→ **PROVIDED PASSAGE**:
Eight and a half years after the judge sent him upstate, Pennsylvania's parole board signed David Downey's card and sent him home from Waymart State Corrections Institution -- where the state had moved him after Graterford and Camp Hill – back to suburban Philadelphia, and his business plan.
He had been convicted of drug delivery resulting in the 2005 death of teenaged escort service worker Ashley Burg, killed by a cocaine overdose at his home.
A government intelligence veteran turned business consultant, Downey had been a source of mine, a salty voice on corporate security, federal contracting and mismanagement. I remembered his gravel voice, his walrus mustache, his insistence that coarsening American manners were fueling the rise in corporate misbehavior. And his own wildman edge.
“Doc” was lighter, clean-shaven, with brush-cut silver hair, when we met for breakfast at a diner near King of Prussia, a week after his release. He was blunt as ever: “I’ve been a drunk. My dad was a drunk. If I took a drink tomorrow, I’d be dead in a month,” he told me.
Like any good consultant, Downey is leveraging his recent experience to a new market: He’s been pitching his new firm, In - Gear LLP, to lawyers in Philadelphia and Washington, as a security consultant and adviser to corporate officers and other white-collar people convicted of crimes.
“Prison is not facilitating any recovery,” says Downey. “It is dangerous and scary.” A company owner or officer, a suburban multiple-DUI offender, a nonprofit embezzler, typically “ has no idea. I can train them on what to expect. I can save them anxiety and emotional pain."
Downey has seen up close the effect of state budget cuts: “Over eight years I saw degradation, the declining scale of food, facilities and blankes. They give you less,” he told me. “There’s issues now with toilet paper, with soap distribution;” some locations even limit water service. Front of all is the human element: ethnic factions, corrections officers with their rules and bosses and power struggles, lies, disease, physical and mental power struggles, the absence of the trust that is supposed to bind working relationships: “Many people, when they enter, have no idea what they are dealing with.”

Collected data:
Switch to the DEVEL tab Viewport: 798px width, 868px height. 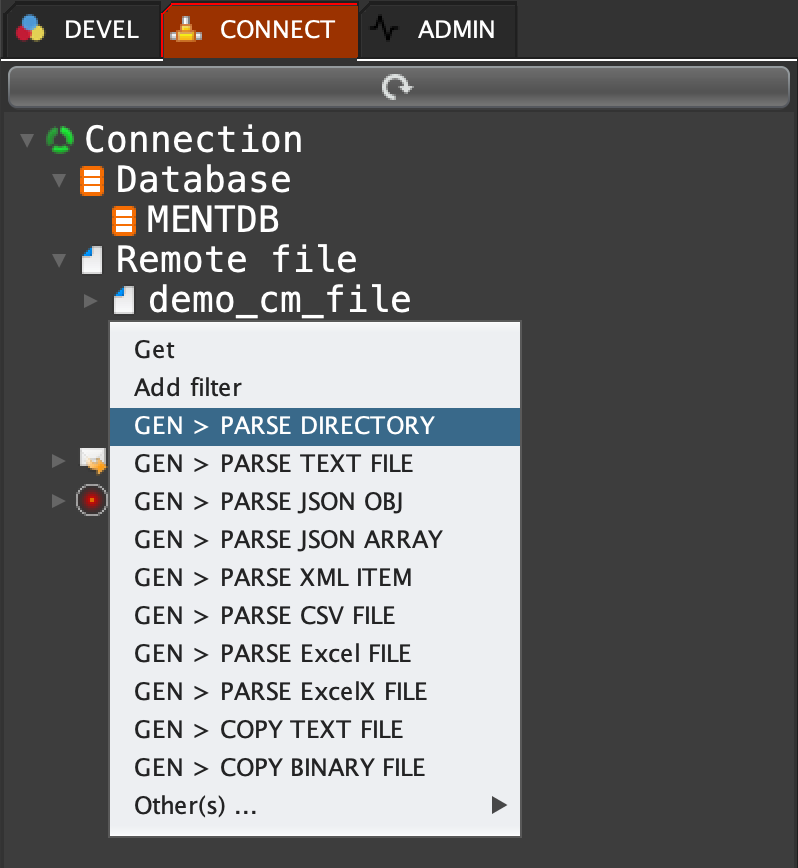click(82, 30)
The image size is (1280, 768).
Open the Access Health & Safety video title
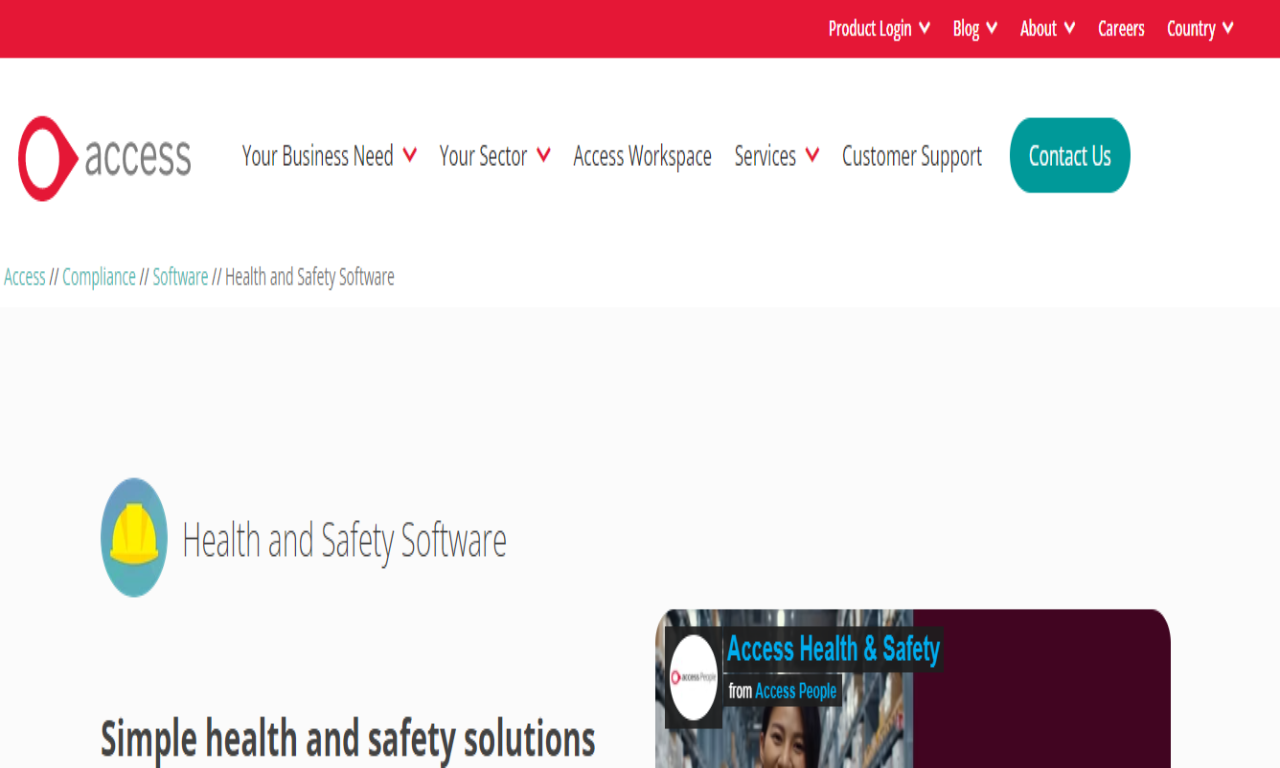tap(833, 649)
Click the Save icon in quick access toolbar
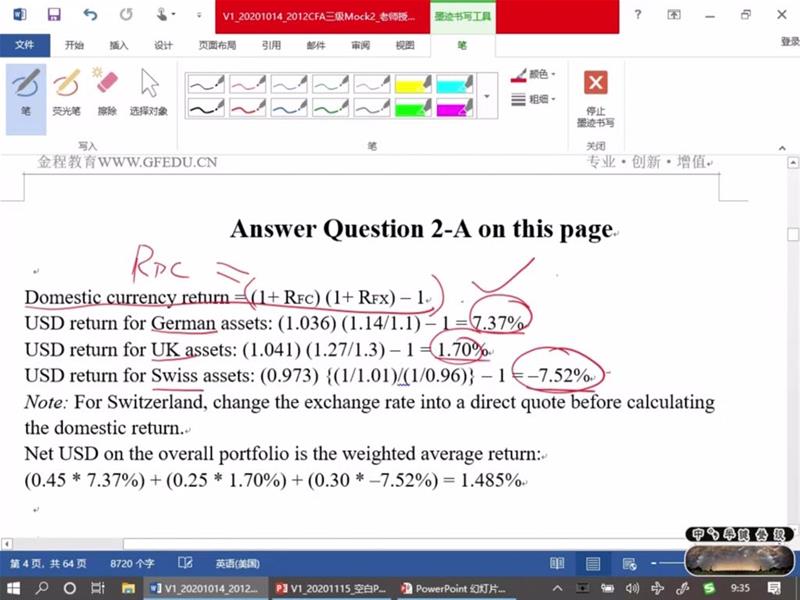The height and width of the screenshot is (600, 800). tap(54, 15)
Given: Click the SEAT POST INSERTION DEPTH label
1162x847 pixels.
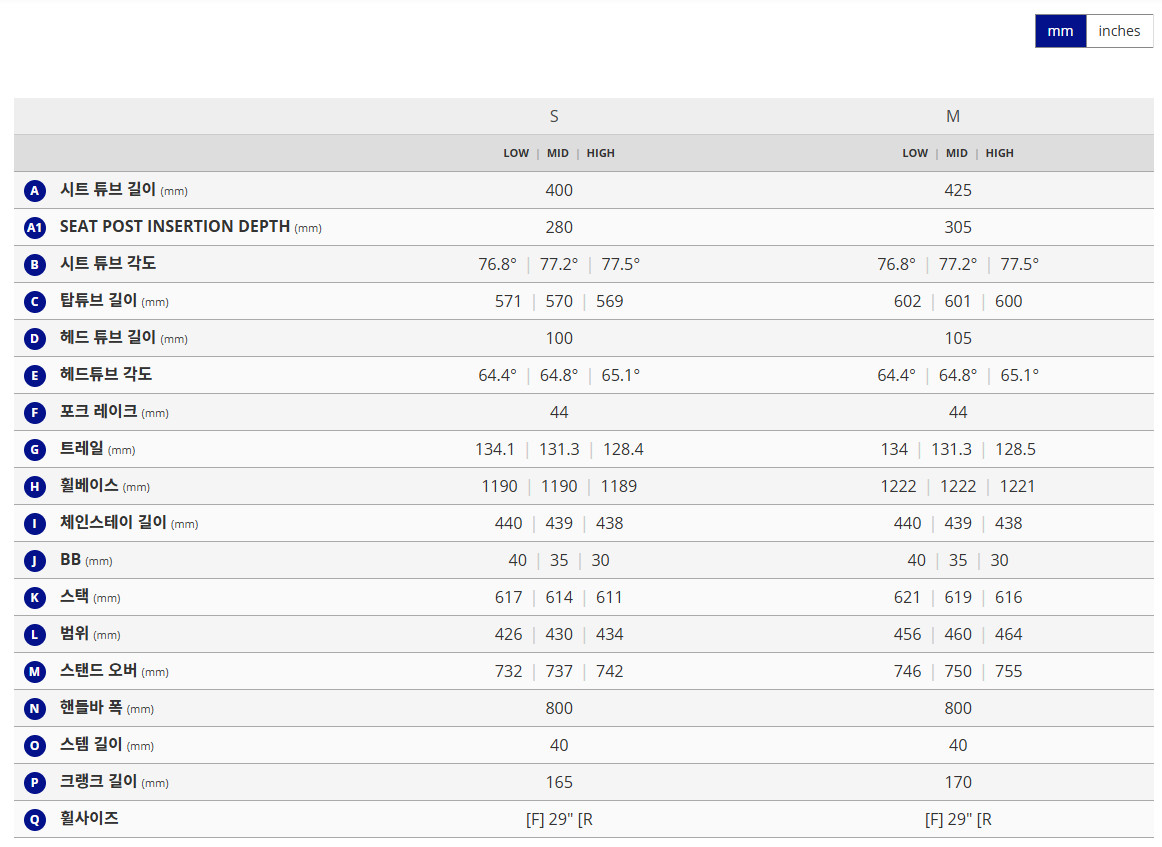Looking at the screenshot, I should click(x=175, y=227).
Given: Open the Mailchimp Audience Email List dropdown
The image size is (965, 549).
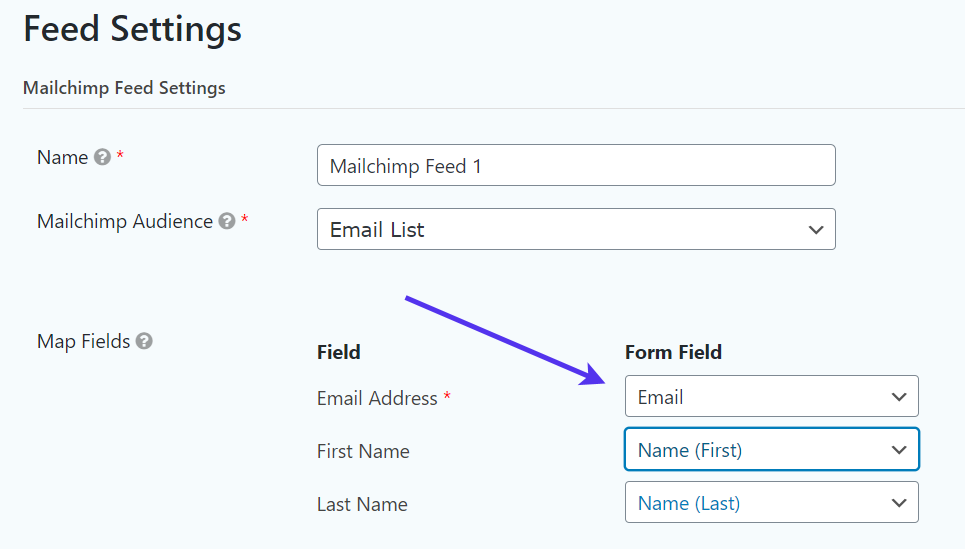Looking at the screenshot, I should point(575,230).
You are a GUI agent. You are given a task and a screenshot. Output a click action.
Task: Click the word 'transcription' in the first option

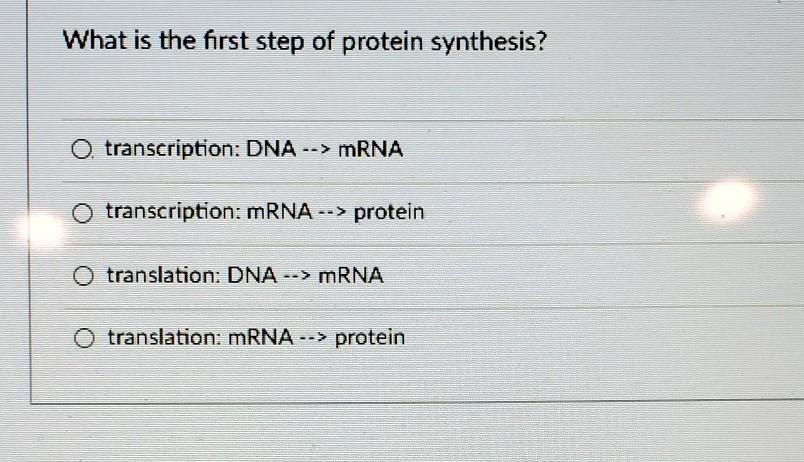(x=172, y=149)
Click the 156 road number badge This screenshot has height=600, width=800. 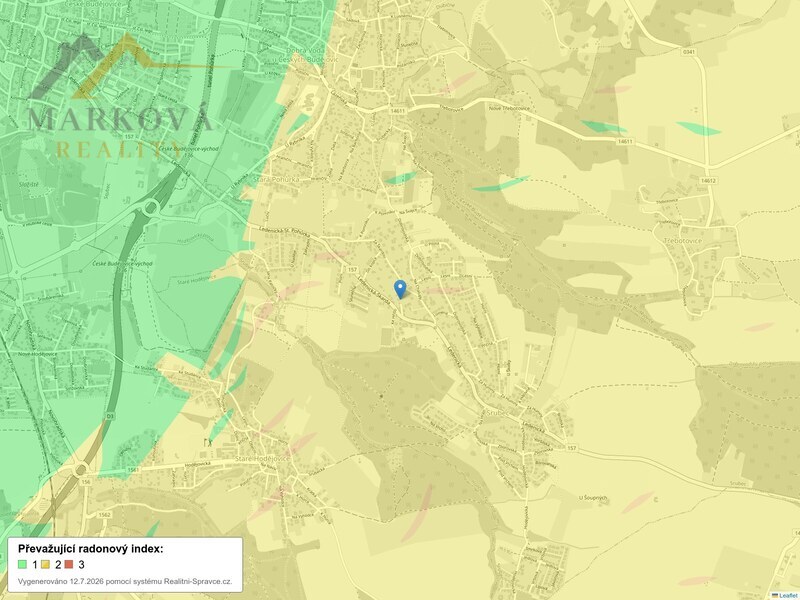(x=86, y=482)
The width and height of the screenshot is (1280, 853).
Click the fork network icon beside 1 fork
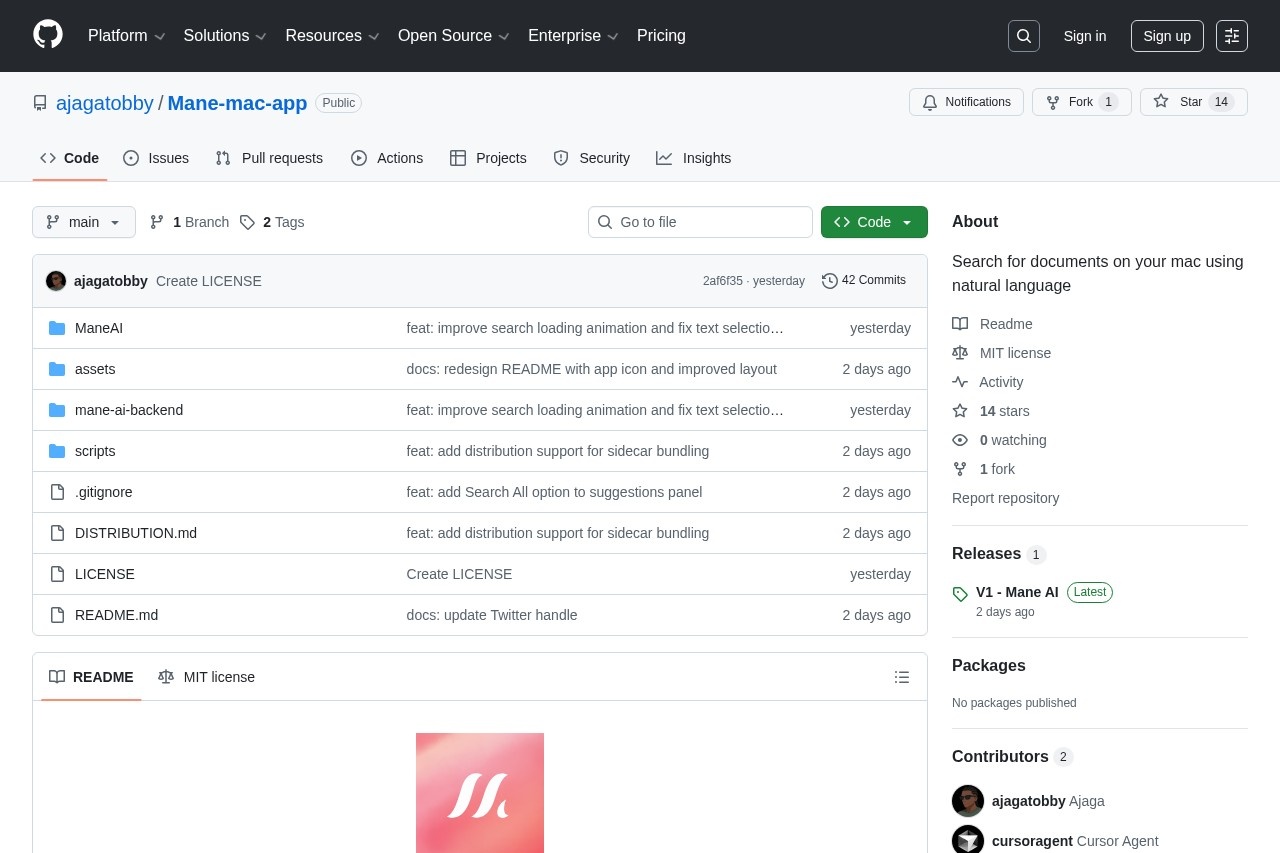click(x=960, y=469)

→ **TASK TO COMPLETE**: Can you repeat the piece on David Downey word for word, beginning at the words that have "He had been" and stopping after "own wildman edge."? Nothing in the listing is needed here.

→ **RESULT FOR THIS TASK**:
He had been convicted of drug delivery resulting in the 2005 death of teenaged escort service worker Ashley Burg, killed by a cocaine overdose at his home.
A government intelligence veteran turned business consultant, Downey had been a source of mine, a salty voice on corporate security, federal contracting and mismanagement. I remembered his gravel voice, his walrus mustache, his insistence that coarsening American manners were fueling the rise in corporate misbehavior. And his own wildman edge.